When one thinks of applying to college, the SAT and other standardized tests immediately come to mind. The scores one gets on these tests have a significant impact on one’s likelihood of getting into college. But there’s a big problem: some people may be better prepared to take these tests just because they’ve got a deeper pocket. According to CNBC, those who have more money are likely to score better on the SAT than those who have less. The problem is self-explanatory.

Let’s take The Princeton Review, for example. It is a major, widely known test preparation company, based in Massachusetts, that offers prep books and courses. According to their website, their “SAT 1400+” course is, at the time of writing, on sale, and costs $1299 instead of $1599.

“Wait a minute,” you may ask. “What if I’m shooting for those Ivy-Leagues?” The Princeton Review has the solution! It’s the “SAT 1500+” offering, of course. This class is currently on sale for $1999 instead of the usual $2299.

What they’re saying is—if you have more money, we can help you make your score higher. And if your score is higher, you’ll get into a better college.

I couldn’t find any Princeton Review discounts for those with lower incomes (which isn’t surprising\; they’re a business, after all), and the fact is, those who are richer have more access to resources to help them get ready for a big test. Those with lower incomes suffer from the lack of high-quality, comprehensive preparation. The expense of test preparation has led the CollegeBoard to partner with Khan Academy to provide free SAT practice.
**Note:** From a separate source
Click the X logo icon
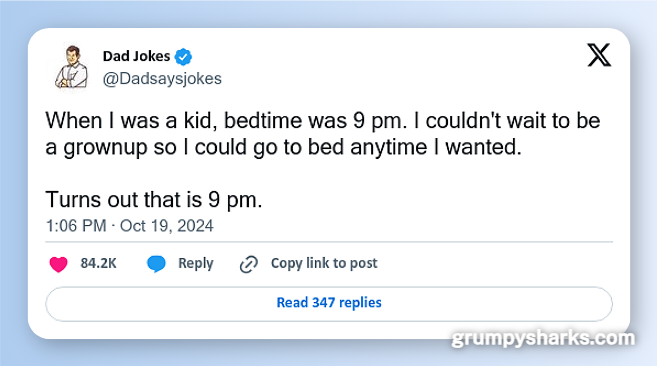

Khan Academy, however, doesn’t necessarily solve the problem faced by the low-income people aiming for a high score, as it lacks the direct teacher-to-student approach used in pricey prep courses, and leaves one to decide mostly by themselves what the best test readiness plan is. Those who can’t afford the big price are on their own. Direct, customized teaching of concepts and truly personalized, structured study plans are crucial guides needed when getting ready for any big test.

The amount of work one puts in, and not their wealth, should impact their test score. In order to guarantee everyone a fair chance to excel, CollegeBoard and Khan Academy should provide the guided, thorough and complete preparation tools that paid preparation courses provide. These tools are currently only accessible by those with the means to pay for them.